The lead researcher, Dr Akansha Prasad, indicated that all materials used in the study were selected from the Indirect Food Substances provisions, ensuring regulatory viability through the generally recognised as a safe designation from the US Food and Drug Administration. 

"We're hoping this technology will save lives, money and prevent food wastage. This is something that can benefit everyone,” says the researcher, adding that “we wanted to develop simple and inexpensive technologies to prevent and detect food contamination”. 

 Dr Shadman Khan, co-lead author of the paper, says, “We wanted to develop a system that was reliable, quick, affordable and easy to use since there is a lot at stake with food safety.” 

Further, the researchers indicated that protecting consumers from contaminated foods will create significant healthcare savings. 

About 600 million cases of foodborne illness occur globally every year, largely due to the consumption of pathogen-contaminated food products. 

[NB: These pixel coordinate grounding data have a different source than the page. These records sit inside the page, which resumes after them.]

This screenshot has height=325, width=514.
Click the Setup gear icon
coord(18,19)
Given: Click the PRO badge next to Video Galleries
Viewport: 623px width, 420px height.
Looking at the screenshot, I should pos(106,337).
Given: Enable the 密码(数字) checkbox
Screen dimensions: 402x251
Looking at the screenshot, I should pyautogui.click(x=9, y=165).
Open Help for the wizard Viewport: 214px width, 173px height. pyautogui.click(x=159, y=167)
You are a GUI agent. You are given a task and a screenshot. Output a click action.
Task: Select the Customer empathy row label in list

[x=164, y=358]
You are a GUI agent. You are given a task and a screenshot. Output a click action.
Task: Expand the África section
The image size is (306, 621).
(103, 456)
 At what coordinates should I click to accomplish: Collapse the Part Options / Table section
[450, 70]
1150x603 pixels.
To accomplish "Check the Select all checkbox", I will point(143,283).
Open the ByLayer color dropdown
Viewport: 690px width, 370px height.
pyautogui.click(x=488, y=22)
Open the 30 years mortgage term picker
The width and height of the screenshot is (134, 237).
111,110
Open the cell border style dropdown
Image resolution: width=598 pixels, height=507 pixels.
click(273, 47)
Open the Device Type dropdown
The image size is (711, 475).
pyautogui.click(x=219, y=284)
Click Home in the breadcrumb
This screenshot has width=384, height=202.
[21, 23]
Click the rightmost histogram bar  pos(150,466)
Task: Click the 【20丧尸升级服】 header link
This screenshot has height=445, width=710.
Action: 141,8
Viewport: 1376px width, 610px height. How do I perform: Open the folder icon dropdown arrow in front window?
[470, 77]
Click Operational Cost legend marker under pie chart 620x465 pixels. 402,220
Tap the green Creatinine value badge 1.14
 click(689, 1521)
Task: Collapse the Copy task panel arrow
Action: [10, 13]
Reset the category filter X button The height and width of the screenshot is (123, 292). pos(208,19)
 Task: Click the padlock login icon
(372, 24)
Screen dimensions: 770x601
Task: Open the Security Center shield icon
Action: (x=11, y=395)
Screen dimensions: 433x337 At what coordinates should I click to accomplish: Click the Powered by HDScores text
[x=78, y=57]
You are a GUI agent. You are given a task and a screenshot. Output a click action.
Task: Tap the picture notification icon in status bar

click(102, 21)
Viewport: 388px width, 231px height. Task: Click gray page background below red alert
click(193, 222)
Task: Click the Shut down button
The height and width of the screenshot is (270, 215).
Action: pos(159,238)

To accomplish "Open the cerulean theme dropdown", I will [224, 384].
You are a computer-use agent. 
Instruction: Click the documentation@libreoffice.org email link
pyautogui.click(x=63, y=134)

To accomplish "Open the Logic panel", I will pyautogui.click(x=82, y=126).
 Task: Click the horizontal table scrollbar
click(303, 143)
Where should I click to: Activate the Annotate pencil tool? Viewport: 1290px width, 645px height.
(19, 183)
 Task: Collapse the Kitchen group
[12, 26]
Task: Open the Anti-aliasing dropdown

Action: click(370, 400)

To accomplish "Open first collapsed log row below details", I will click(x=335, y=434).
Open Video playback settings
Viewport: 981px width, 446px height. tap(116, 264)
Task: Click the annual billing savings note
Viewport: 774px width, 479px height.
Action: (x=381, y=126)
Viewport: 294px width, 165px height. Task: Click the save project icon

"It's really just a matter of time before technology like this becomes common all over the world," said Tohid Didar, an associate professor of mechanical and biomedical engineering who holds the Canada Research Chair in Nano-biomaterials. 

 "Now that we've shown that one kind of food package can reveal contamination without even being opened, we can adapt this to other forms of packaging for other types of foods,” he advised. 

 Professor Yingfu Li, of biochemistry and biomedical sciences, McMaster’s Chair of Chemical Engineering, who supervised the research, says that being able to combine packaging and salmonella detection in one system is already very promising. 

 "It also shows that we can add sensing probes for other food-borne pathogens to the same system so that the package will check for all of them at once. That's our next step, and we're already working on it. 

 He adds: “The findings will allow public health authorities, producers and retailers to trace and isolate contamination quickly, reducing potentially serious infections and cutting back significantly on food waste by identifying precisely which lots of food need to be recalled and destroyed, compared to broad recalls that end up wasting unspoiled foods. 

 The research, which is part of McMaster's Global Nexus School for Pandemic Prevention and Response, involved 11 scientists from the fields of biomedical, mechanical, and chemical engineering, medicine and biochemistry. 

 Toyota Tsusho Canada Inc., an indirect subsidiary of Toyota Tsusho Corporation in Japan, supported the research.